StepStone Group is a global private markets investment firm that designs and manages customized private equity, infrastructure, private debt and real estate solutions for institutional and private-wealth clients. The firm combines discretionary asset management (SMAs and commingled funds), advisory/data services and a proprietary analytics suite (SPI) to support sourcing, monitoring and commercialization; as of March 31, 2025 it was responsible for roughly $709B of client capital (≈$189B AUM, $520B AUA) and $24.6B of committed but undeployed fee‑earning capital. Revenue drivers are a predictable base of management and advisory fees (FEAUM) supplemented by lumpy, realization-dependent performance fees (carried interest) and recurring advisory mandates. StepStone’s scale, manager relationships and data/technology platform are core competitive advantages, while talent retention, manager access and multi‑jurisdictional regulation are principal operational risks.
Compensation is heavily weighted to fee‑related economics and carried interest: management and advisory fees (growth tied to FEAUM) drive steady cash compensation and bonuses, while carried interest and profit‑sharing (including private‑wealth SPW arrangements) deliver large, longer‑dated variable pay. Recent filings show equity‑based and liability‑classified awards (SPW) and performance‑fee related compensation produced very large mark‑to‑market swings—equity‑based comp increased materially in FY2025, driving GAAP losses despite strong adjusted earnings and FRE—so total pay can be highly volatile for executives. Typical asset‑management structures (base salary + cash bonus + long‑term carried interest/partnership units) apply here, with additional complexity from unit‑for‑share exchanges, TRAs and option put/call mechanics that create contingent cash obligations. Investors should monitor FEAUM growth, realization/crystallization events, disclosures on SPW valuation and TRA estimates because those metrics disproportionately influence ultimate executive payouts.
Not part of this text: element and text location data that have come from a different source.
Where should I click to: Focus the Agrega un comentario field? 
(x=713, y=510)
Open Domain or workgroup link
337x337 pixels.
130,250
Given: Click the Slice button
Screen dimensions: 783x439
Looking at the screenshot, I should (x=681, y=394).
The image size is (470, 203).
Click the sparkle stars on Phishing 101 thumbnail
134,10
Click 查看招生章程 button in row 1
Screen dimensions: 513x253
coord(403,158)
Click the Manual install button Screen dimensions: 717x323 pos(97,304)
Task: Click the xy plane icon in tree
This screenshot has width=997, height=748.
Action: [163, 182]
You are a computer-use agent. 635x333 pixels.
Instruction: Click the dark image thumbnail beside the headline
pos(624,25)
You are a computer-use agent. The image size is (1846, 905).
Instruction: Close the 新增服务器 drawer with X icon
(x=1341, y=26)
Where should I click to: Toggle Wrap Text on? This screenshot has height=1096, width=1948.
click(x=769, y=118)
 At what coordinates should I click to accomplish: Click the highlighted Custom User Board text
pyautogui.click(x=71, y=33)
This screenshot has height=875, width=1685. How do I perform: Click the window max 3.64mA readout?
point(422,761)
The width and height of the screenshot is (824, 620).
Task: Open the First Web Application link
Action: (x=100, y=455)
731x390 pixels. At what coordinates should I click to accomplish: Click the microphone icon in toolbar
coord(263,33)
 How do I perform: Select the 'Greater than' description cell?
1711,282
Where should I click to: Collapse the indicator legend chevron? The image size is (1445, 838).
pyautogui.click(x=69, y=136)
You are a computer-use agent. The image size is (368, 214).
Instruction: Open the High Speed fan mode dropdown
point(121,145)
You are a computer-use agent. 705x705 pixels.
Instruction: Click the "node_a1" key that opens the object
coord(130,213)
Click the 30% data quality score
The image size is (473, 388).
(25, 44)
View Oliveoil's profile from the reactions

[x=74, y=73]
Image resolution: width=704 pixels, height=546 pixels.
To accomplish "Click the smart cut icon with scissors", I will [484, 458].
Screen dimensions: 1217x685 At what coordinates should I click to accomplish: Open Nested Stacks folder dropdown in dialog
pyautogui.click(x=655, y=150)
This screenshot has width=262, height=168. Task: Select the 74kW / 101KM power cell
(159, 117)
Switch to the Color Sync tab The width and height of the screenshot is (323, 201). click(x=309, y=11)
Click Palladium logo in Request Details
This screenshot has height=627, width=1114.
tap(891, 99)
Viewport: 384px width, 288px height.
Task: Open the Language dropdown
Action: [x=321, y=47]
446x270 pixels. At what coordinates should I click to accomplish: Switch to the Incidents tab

Insider trading activity at StepStone is likely to cluster around discrete liquidity and realization events—fund closings, carried‑interest crystallizations, large realizations and earnings releases—because those events change both reported results and future cash for insiders. Large noncash equity‑award revaluations (SPW) and partnership/unit exchanges can produce volatility in reported GAAP profit that does not equal cash flow, so trades timed near mark‑to‑market swings merit extra scrutiny; likewise, insiders may use 10b5‑1 plans to manage tax and liquidity tied to TRAs or SPW settlement ranges ($165M–$661M disclosed). Regulatory regimes that govern asset managers (Investment Advisers Act, ERISA, AIFMD/MiFID II and evolving AML/cyber rules) also create formal blackout periods and heightened disclosure expectations—monitor Form 4 filings, disclosures about unit exchanges and any statements about insider trading policies when evaluating insider activity.